- _Work required_
Only lines, not pictures: please repeat exactly the lines from the one with "Where should I" through the end of the listing.

-*-*-

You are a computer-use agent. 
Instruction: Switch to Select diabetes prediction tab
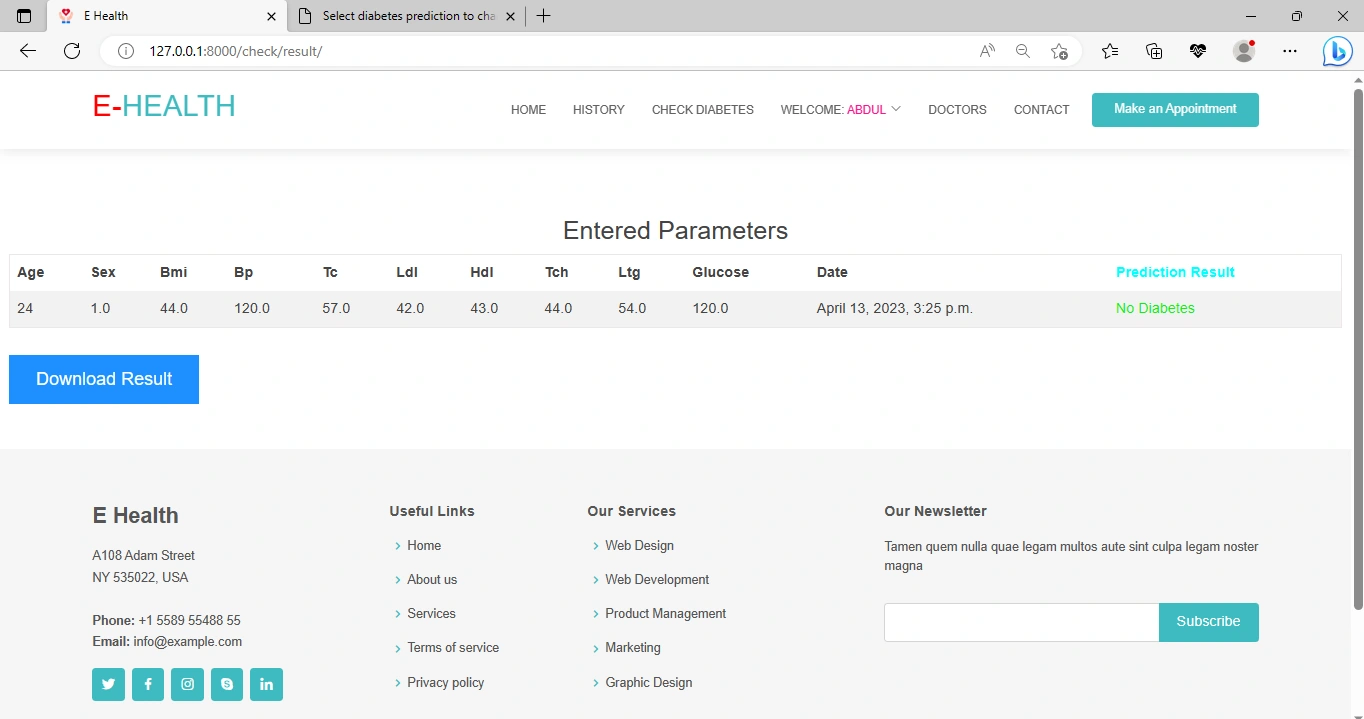pyautogui.click(x=408, y=16)
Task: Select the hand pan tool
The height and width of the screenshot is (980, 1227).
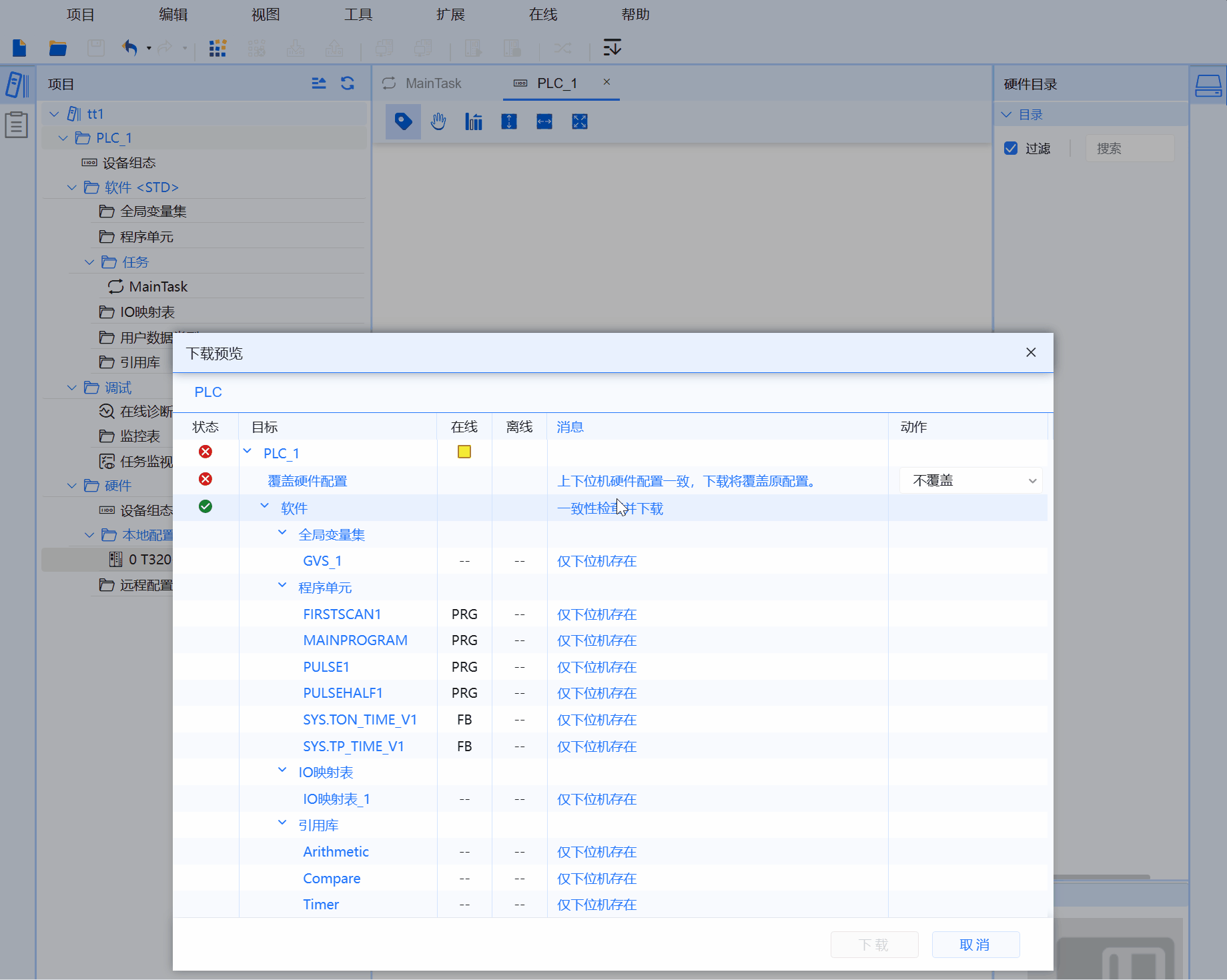Action: coord(438,121)
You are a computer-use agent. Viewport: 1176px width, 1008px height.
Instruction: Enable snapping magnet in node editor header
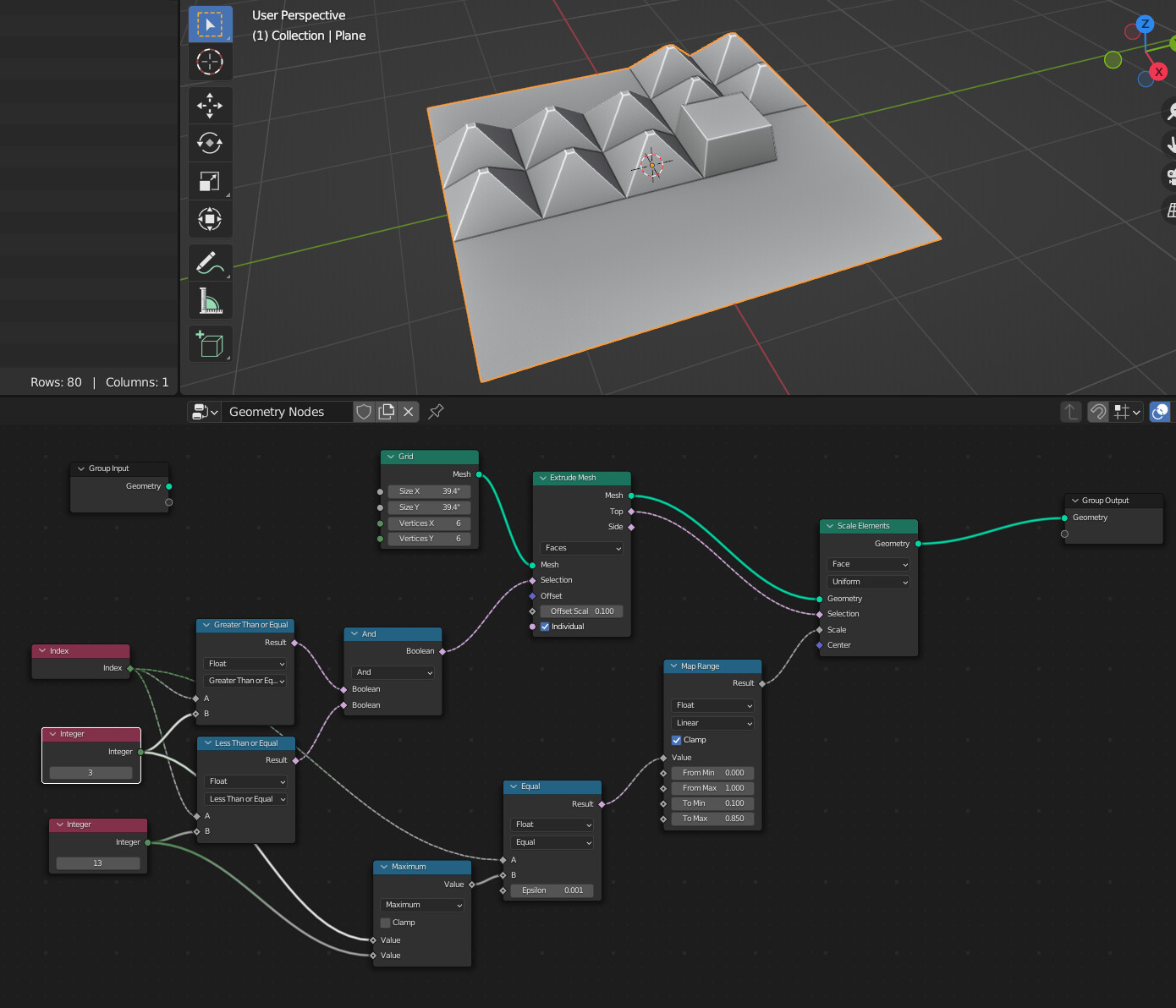1097,412
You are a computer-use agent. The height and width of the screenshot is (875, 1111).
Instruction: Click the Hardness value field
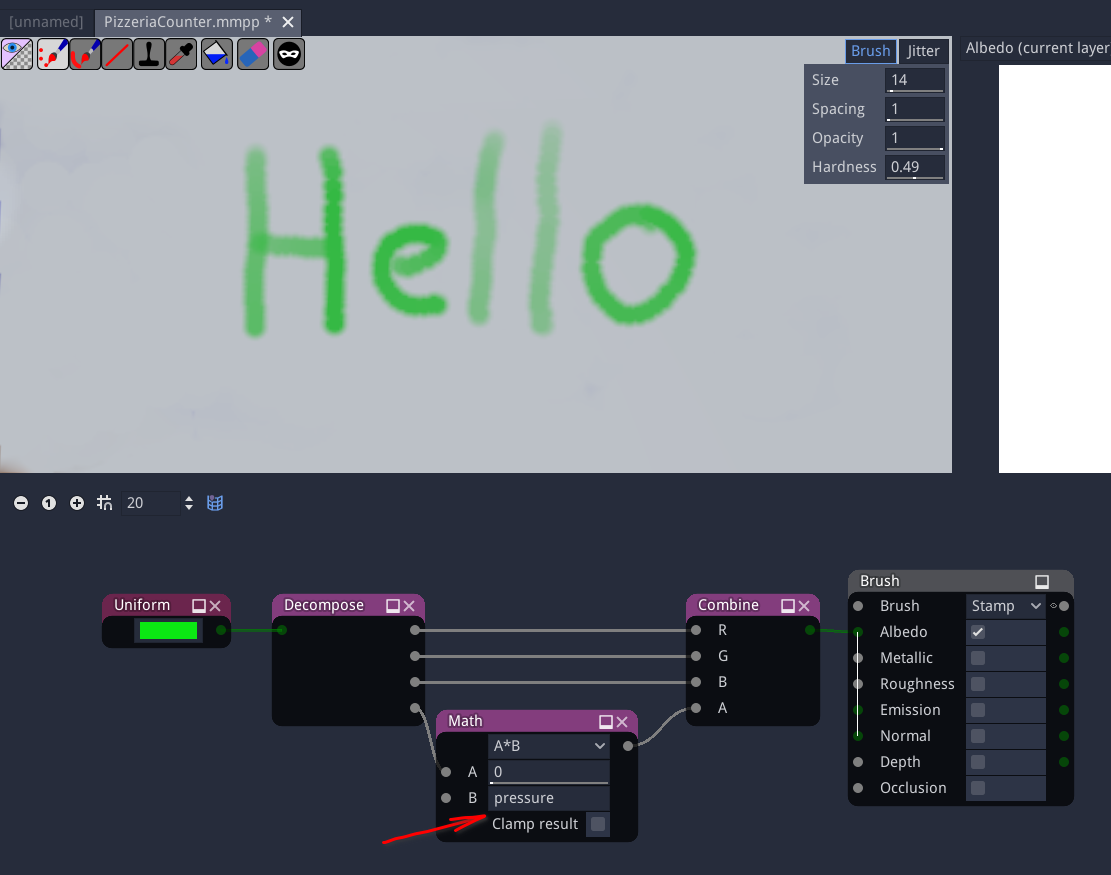pyautogui.click(x=913, y=167)
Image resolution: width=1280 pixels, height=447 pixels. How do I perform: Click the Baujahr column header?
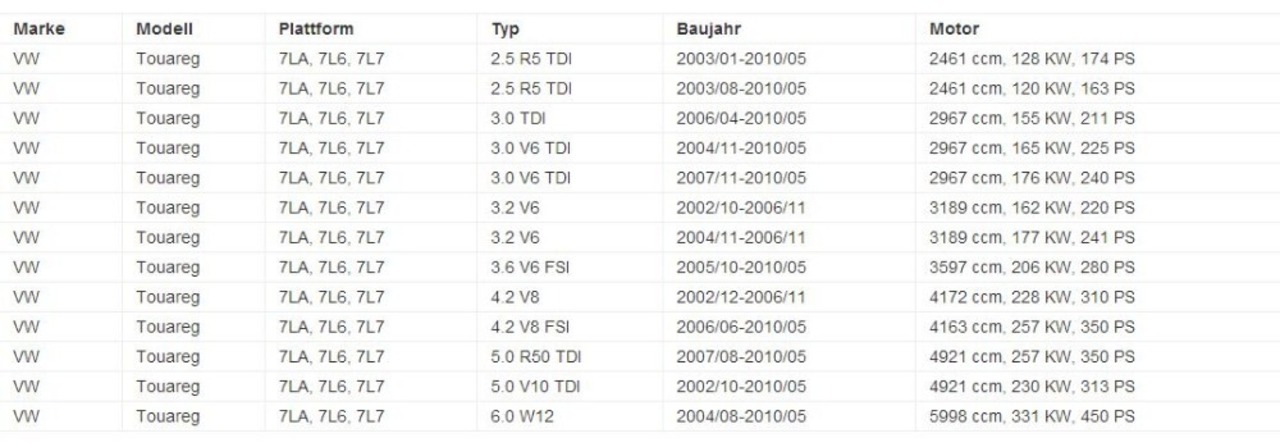[708, 29]
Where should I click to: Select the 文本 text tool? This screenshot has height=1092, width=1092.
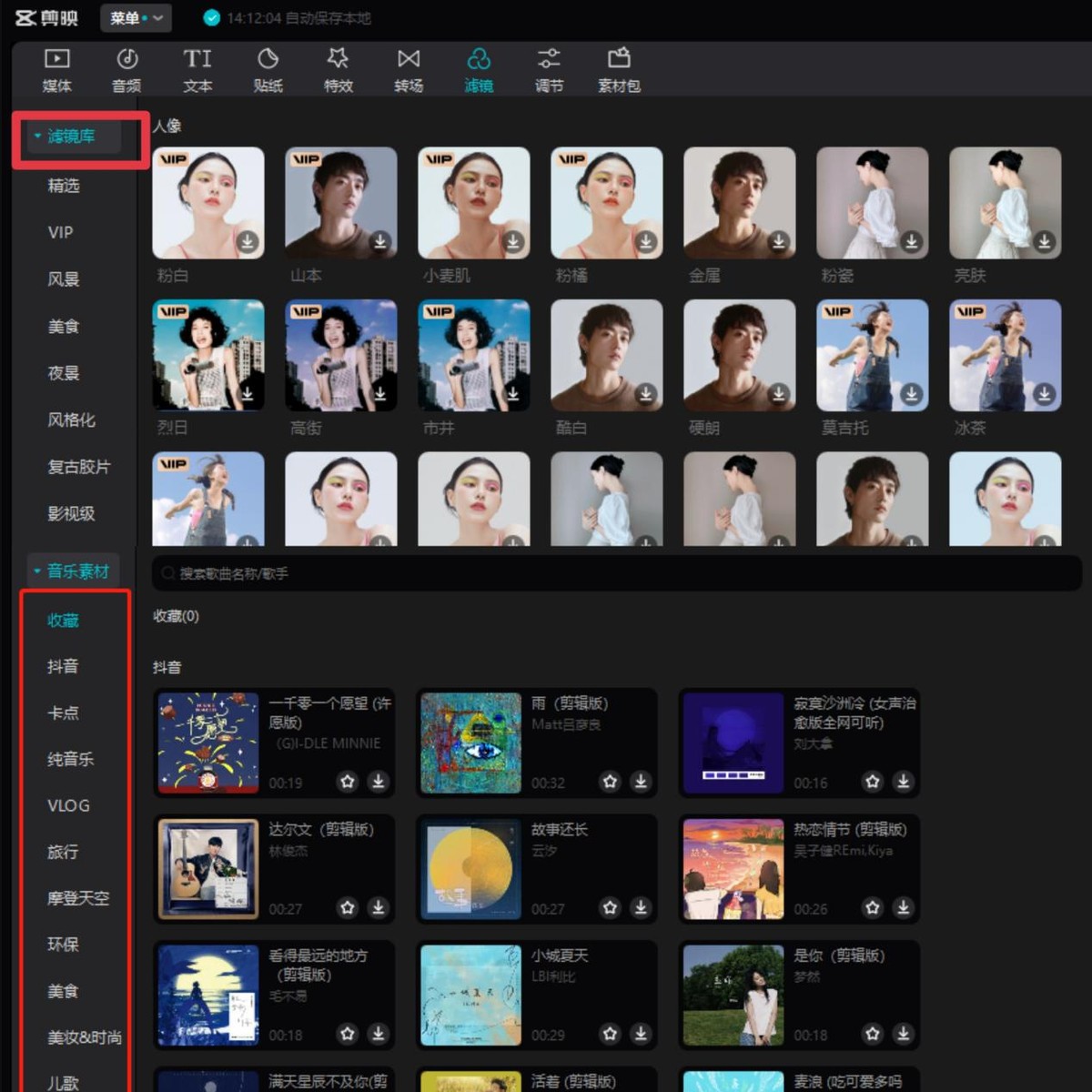point(197,68)
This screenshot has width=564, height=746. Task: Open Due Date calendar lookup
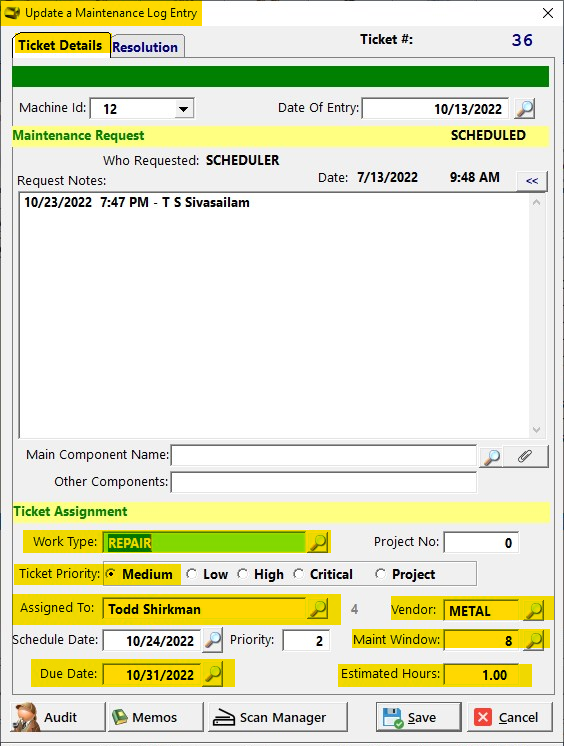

-*-*-

- _Answer to this exercise_
Where should I click to: Select the 文本 text tool? This screenshot has height=1092, width=1092.
point(197,68)
This screenshot has width=564, height=746. Task: Open Due Date calendar lookup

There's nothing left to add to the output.